Le tablier se composera de 19 travées en acier. Les plus imposantes, longues de 100 m, franchiront le Polcevera, l'un des deux cours d'eau qui arrosent Gênes (lire p. 57) . « Au Japon, j'ai édifié un pont d'une complexité similaire dont la réalisation a duré trois ans. Réaliser celui-ci en seulement une année relève de l'exploit », reconnaît Renzo Piano. La construction, estimée à 202 M€, nécessitera quelque 67 000 m3 de béton, 9 000 t d'acier pour le tablier et 15 000 t supplémentaires pour les armatures.
Logistique titanesque. « Pour respecter les délais serrés nous avons divisé le chantier en deux zones, ouest et est. Cela nous permet de travailler sur deux fronts en même temps », explique Riccardo Zen, directeur de projet adjoint du groupement PerGenova. Les premiers mois, les entreprises construisant le nouveau pont ont dû cohabiter avec celles qui démolissaient et évacuaient les débris de l'ancien. Une conséquence de la localisation du chantier sur un espace étroit où la densité urbaine est forte.
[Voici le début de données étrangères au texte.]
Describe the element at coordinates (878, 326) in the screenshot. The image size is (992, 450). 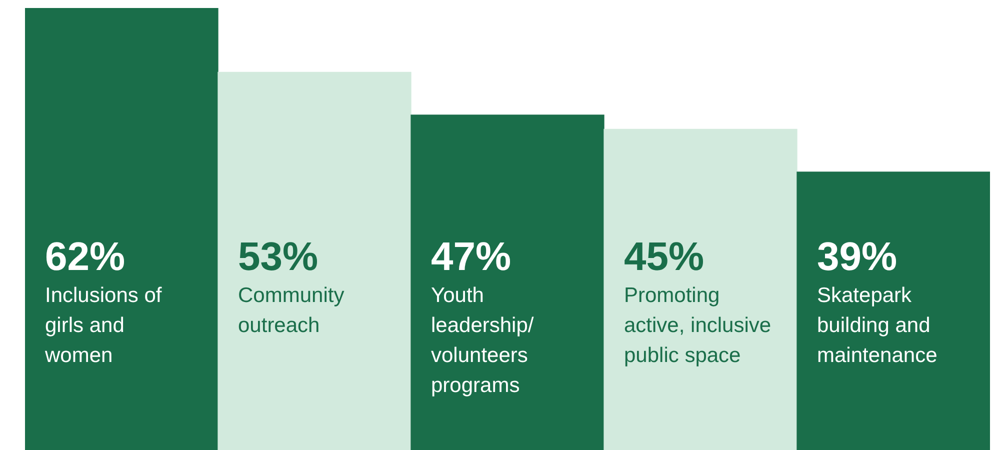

Sur place, les ouvriers assemblent des centaines de pièces pour ensuite les mettre en œuvre sur leurs emplacements définitifs. Construites sur des chantiers navals de l'entreprise Ficantieri à travers toute l'Italie, les parties métalliques du tablier sont acheminées par convoi exceptionnel. Une logistique titanesque. « Ce système nous oblige à faire preuve à la fois d'une grande rigueur mais aussi de souplesse. L'organisation des tâches évolue chaque semaine et les réunions de coordination entre les différentes entreprises sont très fréquentes », détaille le directeur de projet adjoint.
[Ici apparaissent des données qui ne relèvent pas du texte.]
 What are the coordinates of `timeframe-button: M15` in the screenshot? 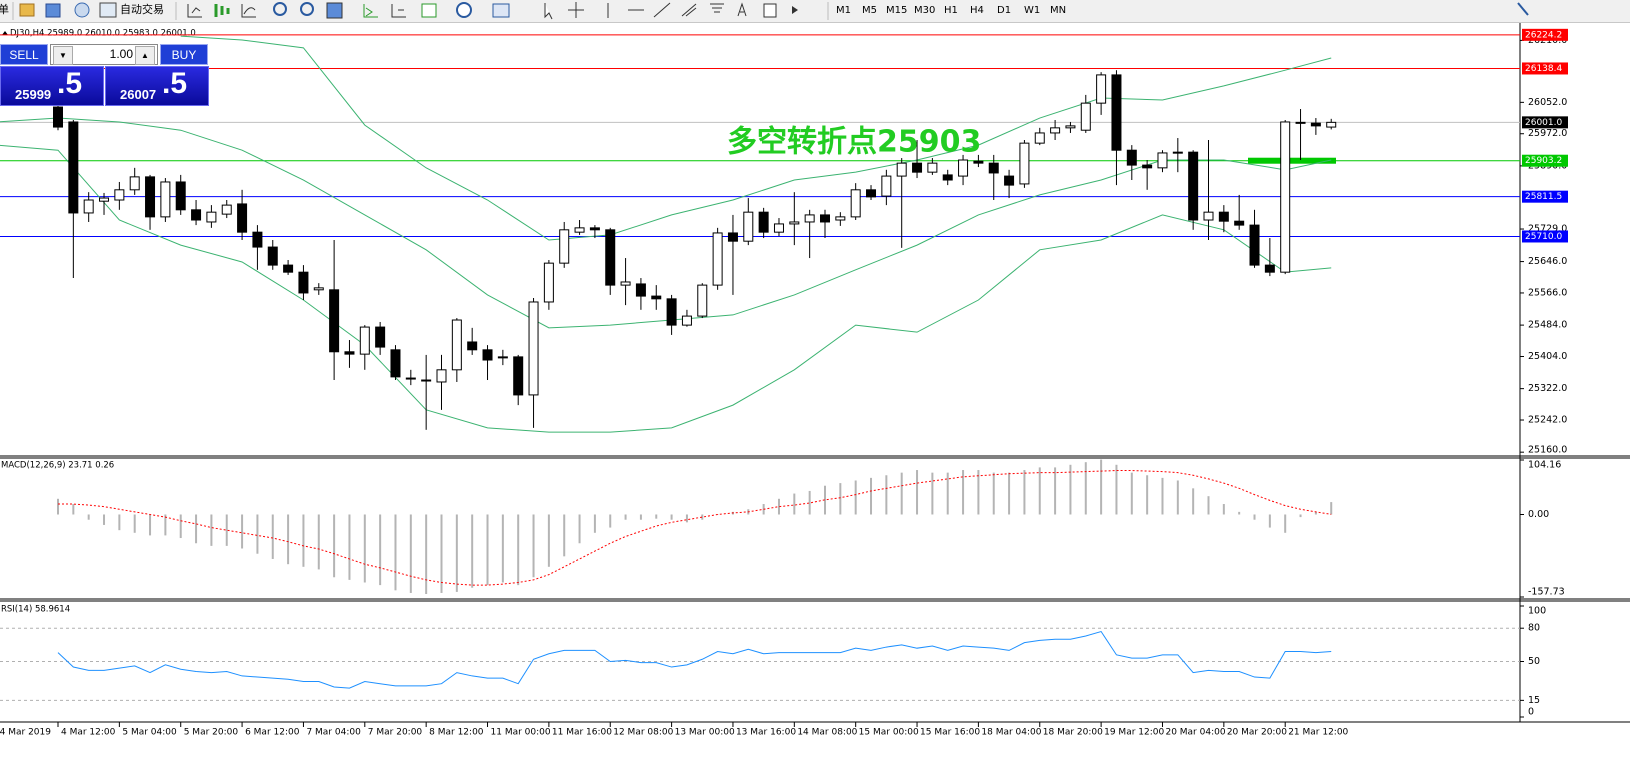 It's located at (896, 10).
Si les entreprises de toute la péninsule sont mobilisées, les quelque 1 000 compagnons présents sur le chantier sont, pour la plupart, issus de la région. Les équipes affichent une même ambition : « Faire au plus vite, et faire au mieux. » Pas question de rechigner quand il s'agit de faire des heures supplémentaires ou de travailler de nuit. Le caractère particulier de ce chantier transparaît dans la gravité des propos des intéressés lorsqu'ils l'évoquent : « Nous nous sentons investis d'une mission. Celle d'honorer la mémoire des victimes en prouvant que, lorsque notre pays se mobilise, il peut relever un défi technique unique. Travailler sur ce chantier est à la fois un grand honneur et une énorme responsabilité », insiste Riccardo Zen.
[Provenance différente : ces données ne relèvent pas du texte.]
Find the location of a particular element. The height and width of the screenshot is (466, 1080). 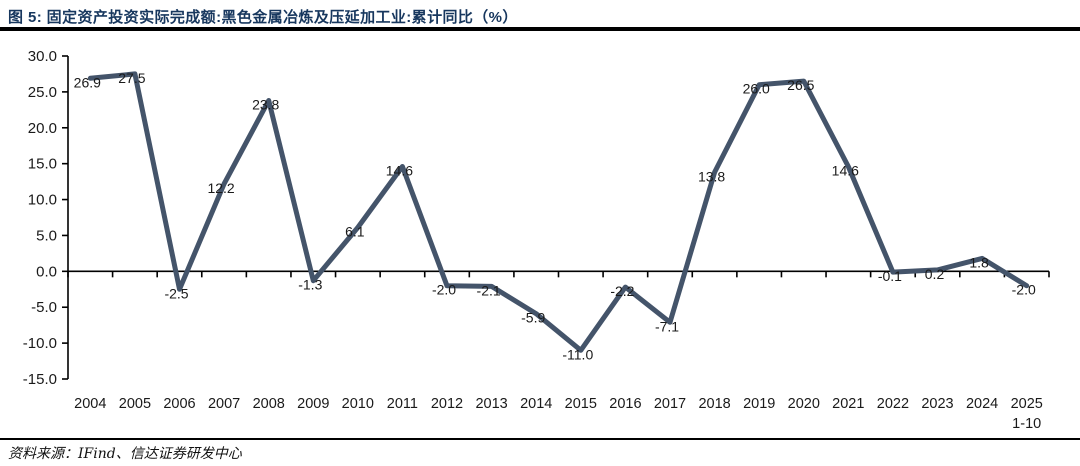

svg-text: -15.0 is located at coordinates (40, 380).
Faire vivre l'économie. Si l'opération apparaît hautement symbolique, l'enjeu est aussi économique. Le nouveau pont est indispensable au bon fonctionnement du port de Gênes, le plus grand de la péninsule. Un tiers des importations italiennes transitent par ce hub. Son activité avait enregistré une hausse de 15 % en 2017, grâce à d'importants investissements pour moderniser ses installations et augmenter sa productivité comme sa compétitivité. Le port enregistrait alors 10 Mds € de chiffre d'affaires et un transit annuel de 2,7 millions de containers pour 69 millions de tonnes de marchandises. Toutes catégories confondues, 55 000 personnes dépendent de son activité, dont 28 000 salariés des infrastructures portuaires.